DATA EXTRACTS below:

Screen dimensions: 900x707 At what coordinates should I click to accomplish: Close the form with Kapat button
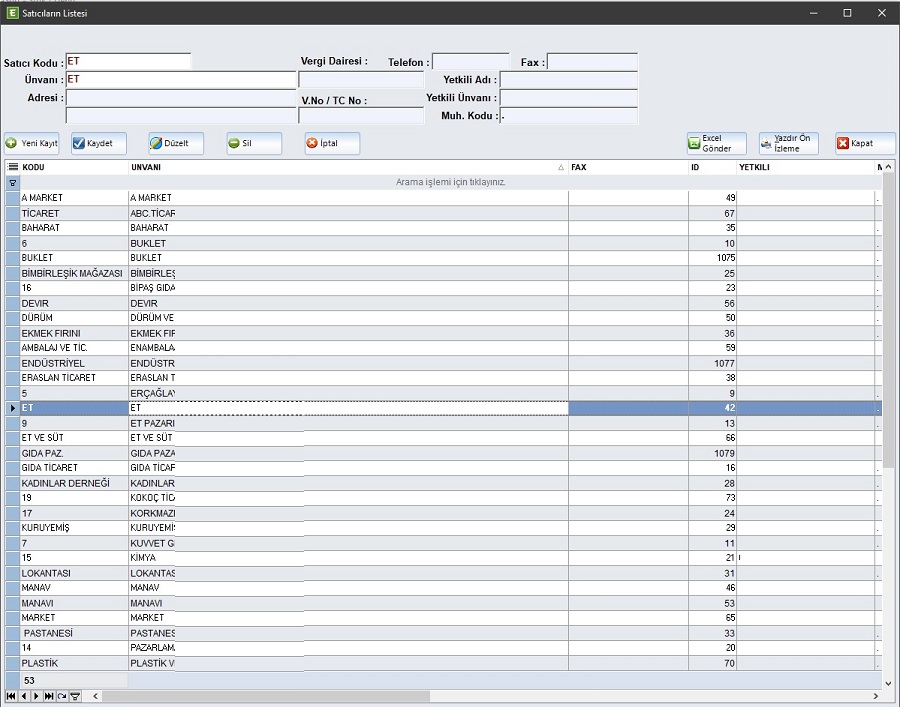[x=865, y=143]
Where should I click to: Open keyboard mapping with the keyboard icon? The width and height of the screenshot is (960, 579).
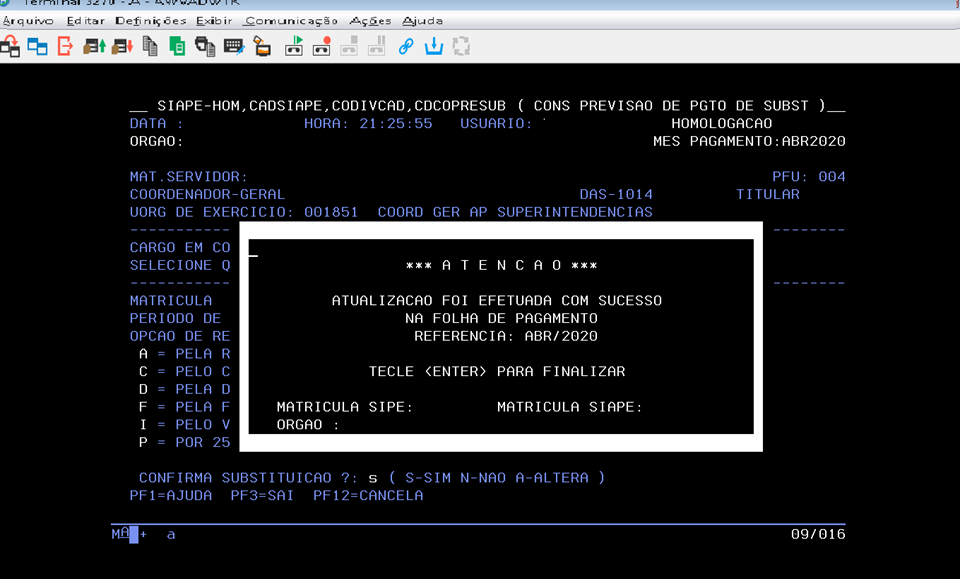(x=233, y=45)
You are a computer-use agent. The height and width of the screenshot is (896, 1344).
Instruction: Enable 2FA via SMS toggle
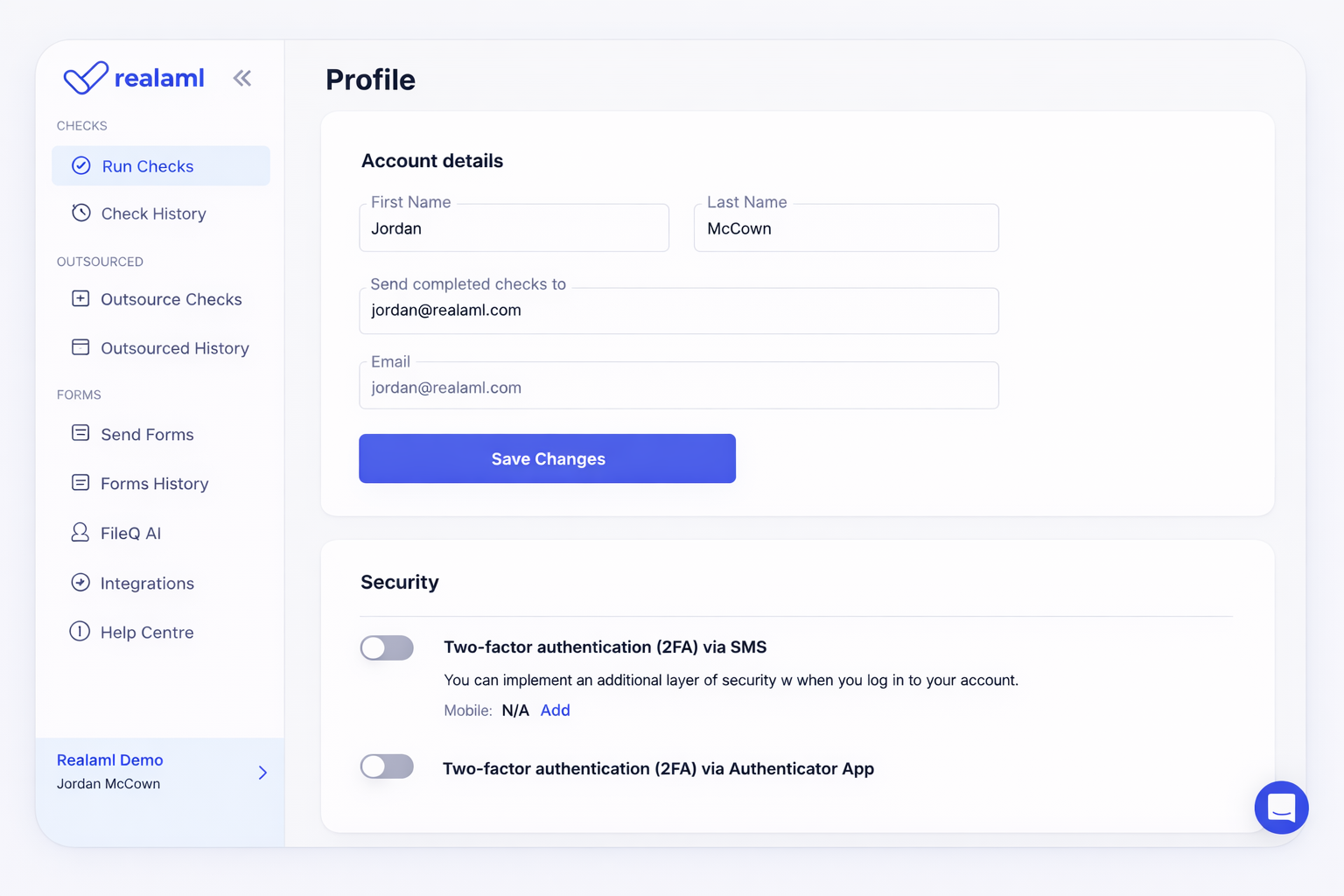point(387,648)
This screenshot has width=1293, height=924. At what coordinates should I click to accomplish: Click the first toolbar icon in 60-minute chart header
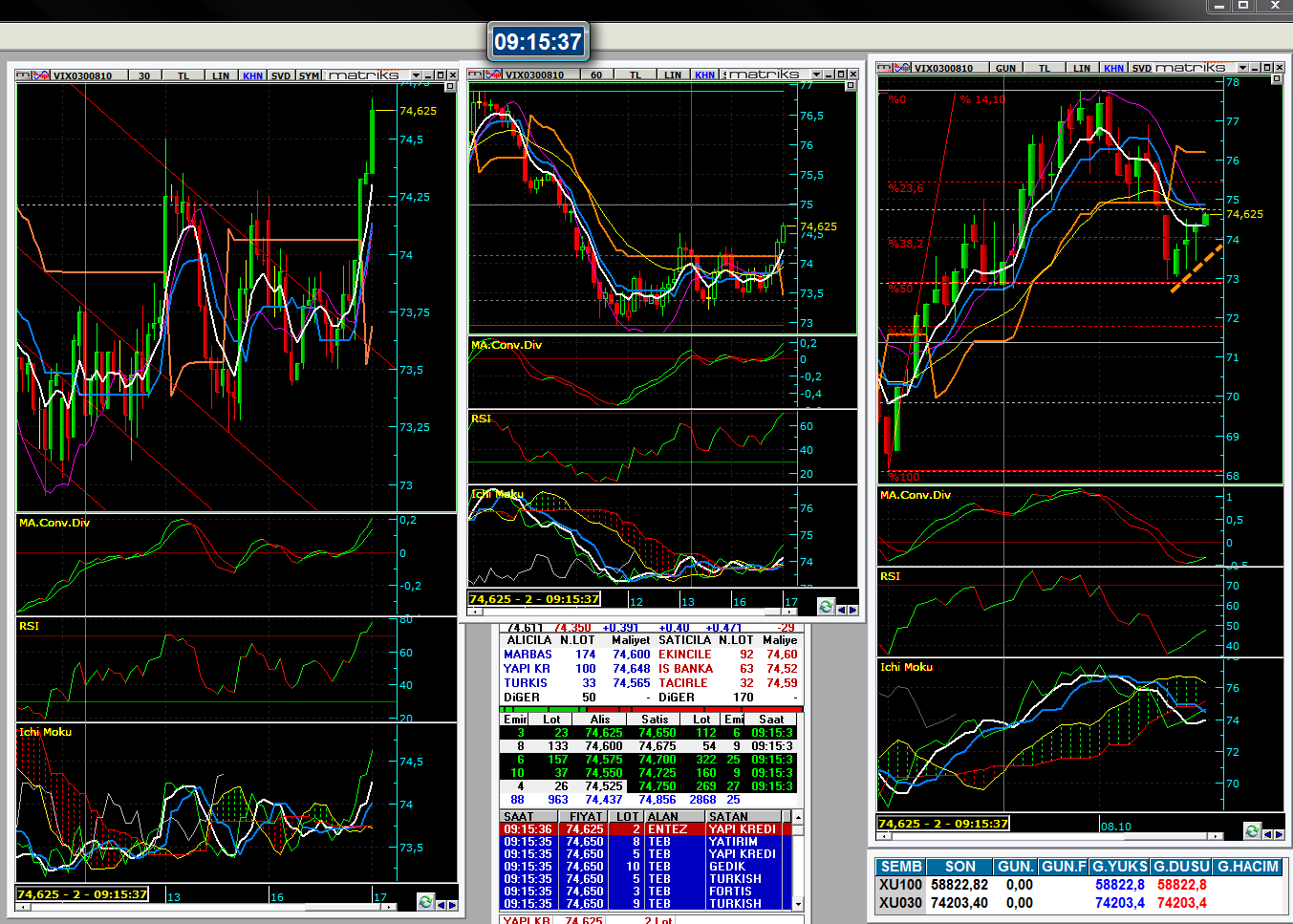478,75
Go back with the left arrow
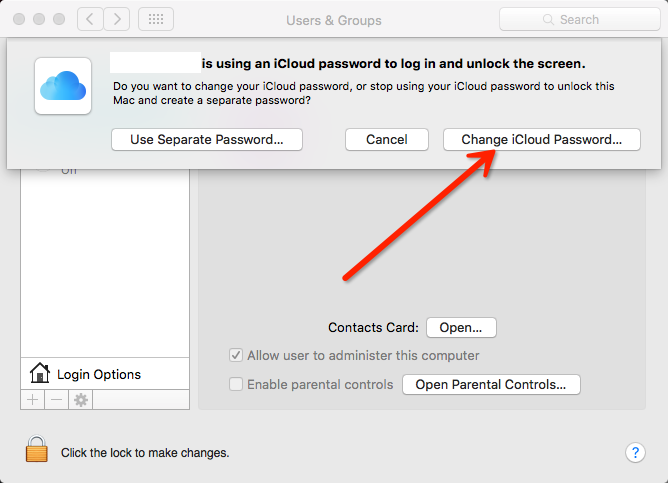 click(91, 19)

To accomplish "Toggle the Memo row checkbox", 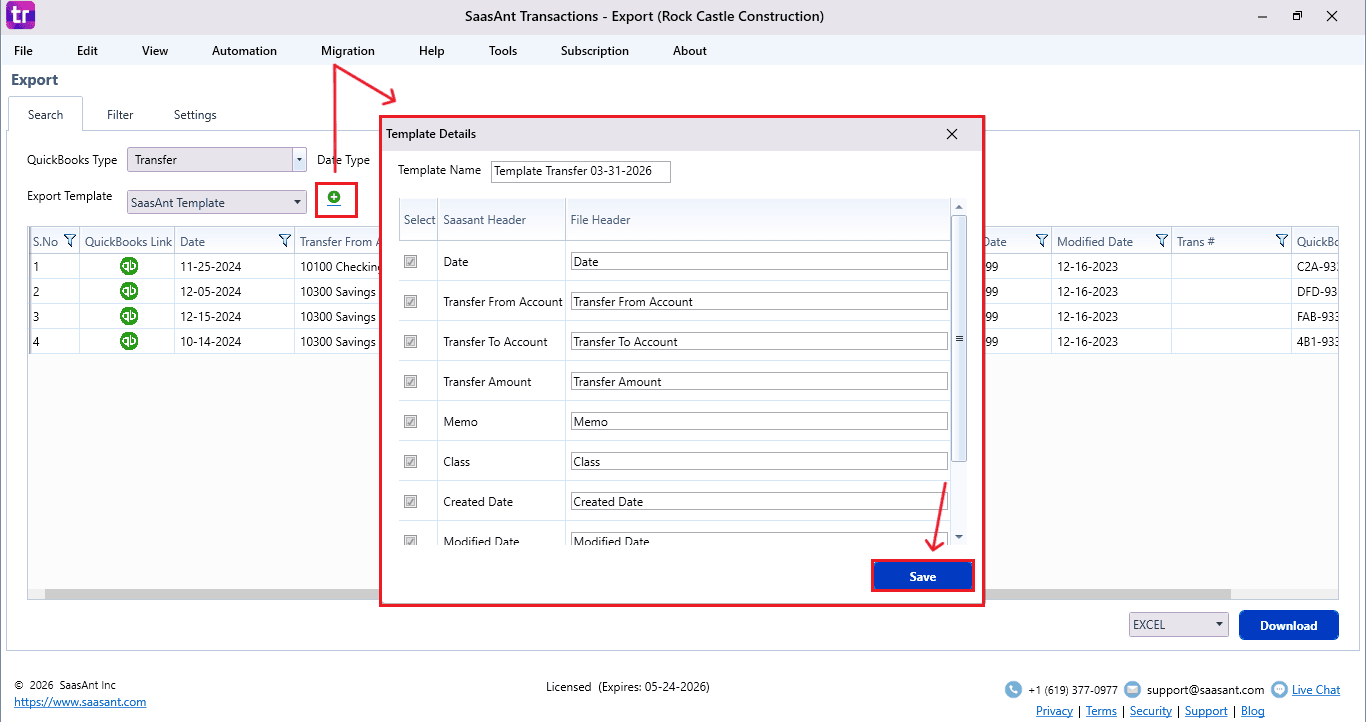I will coord(410,422).
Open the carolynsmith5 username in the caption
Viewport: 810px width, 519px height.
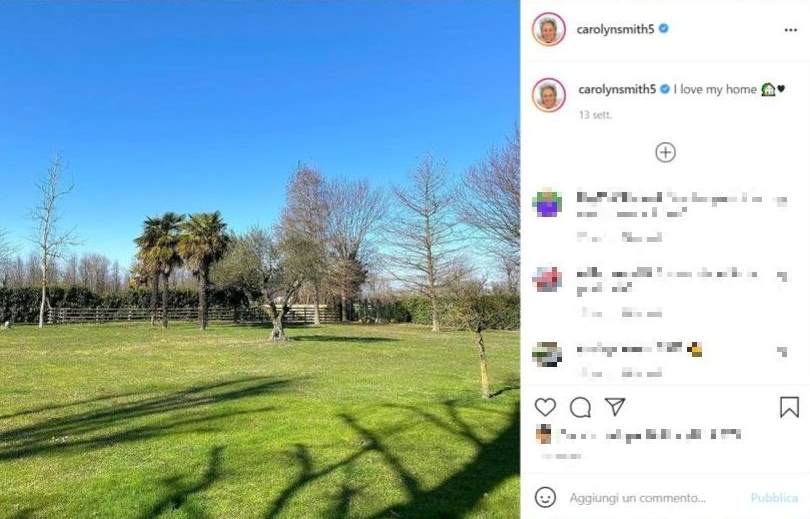(617, 89)
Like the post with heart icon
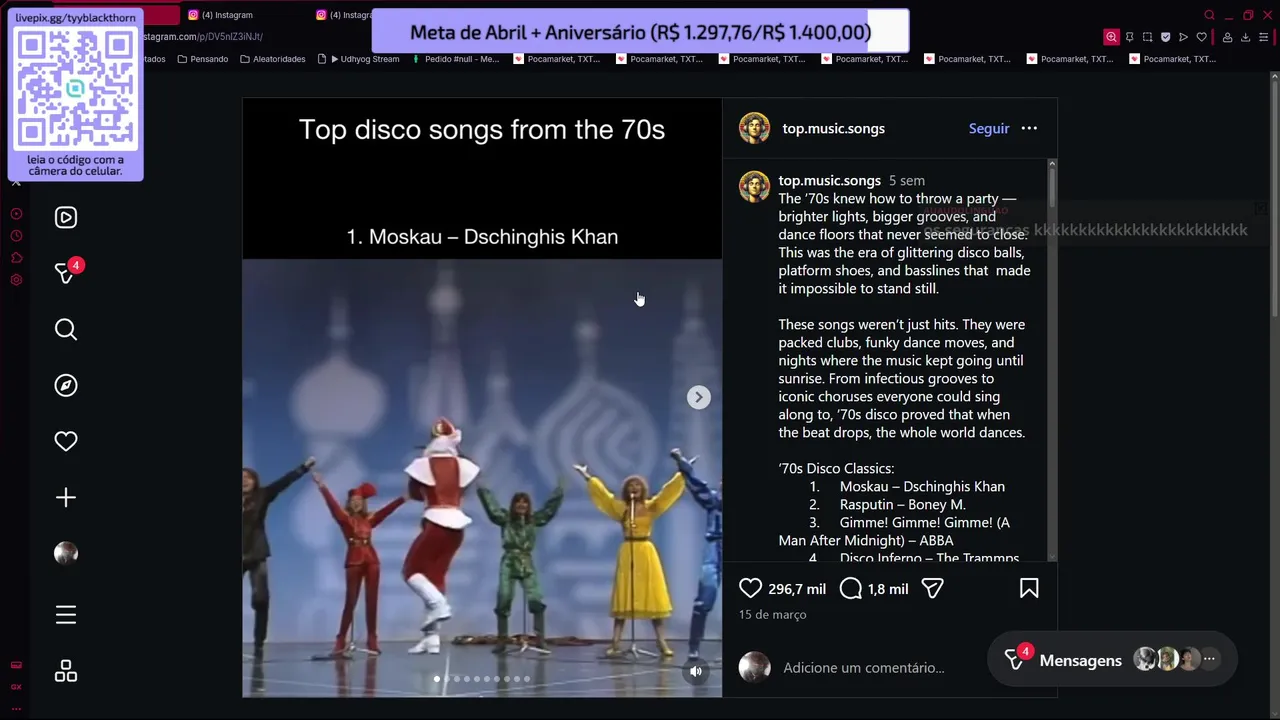 click(751, 589)
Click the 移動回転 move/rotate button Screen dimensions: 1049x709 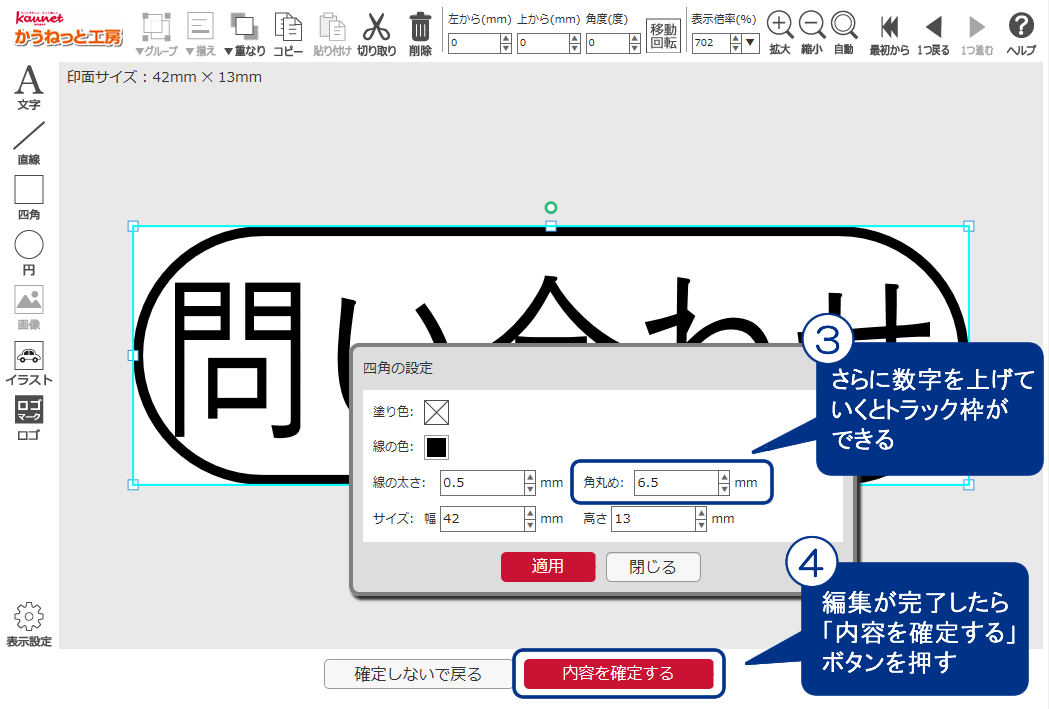click(x=663, y=36)
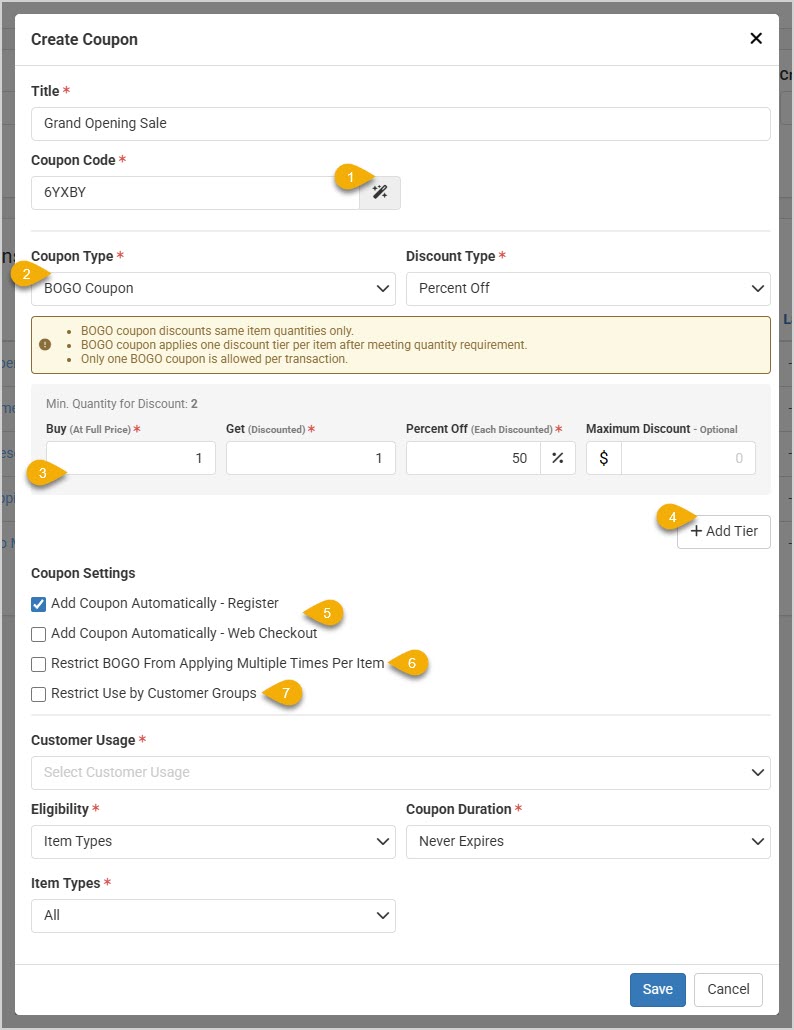The width and height of the screenshot is (794, 1030).
Task: Click into the Title text field
Action: coord(400,124)
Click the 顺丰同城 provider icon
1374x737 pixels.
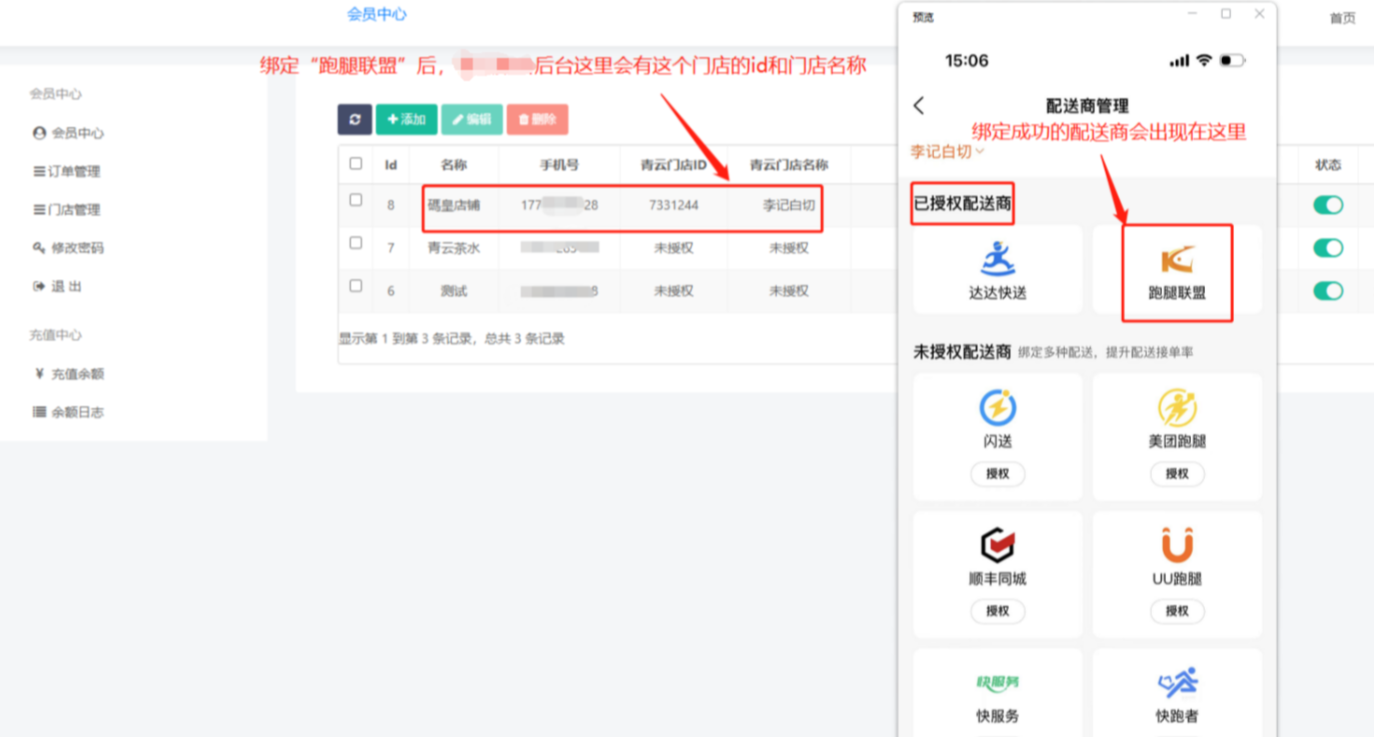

End of DATA EXTRACTS.

# WORK INSTRUCTIONS
Copy out exactly, with no pictures, the lines of the data from the first one through the line bearing "You are a computer-use".

# ANSWER FOR THE TASK
Screen dimensions: 900x707 At what coordinates should I click to accomplish: Close the form with Kapat button
[x=865, y=143]
Where should I click to: Open keyboard mapping with the keyboard icon? The width and height of the screenshot is (960, 579).
(x=233, y=45)
You are a computer-use agent. The height and width of the screenshot is (896, 1344).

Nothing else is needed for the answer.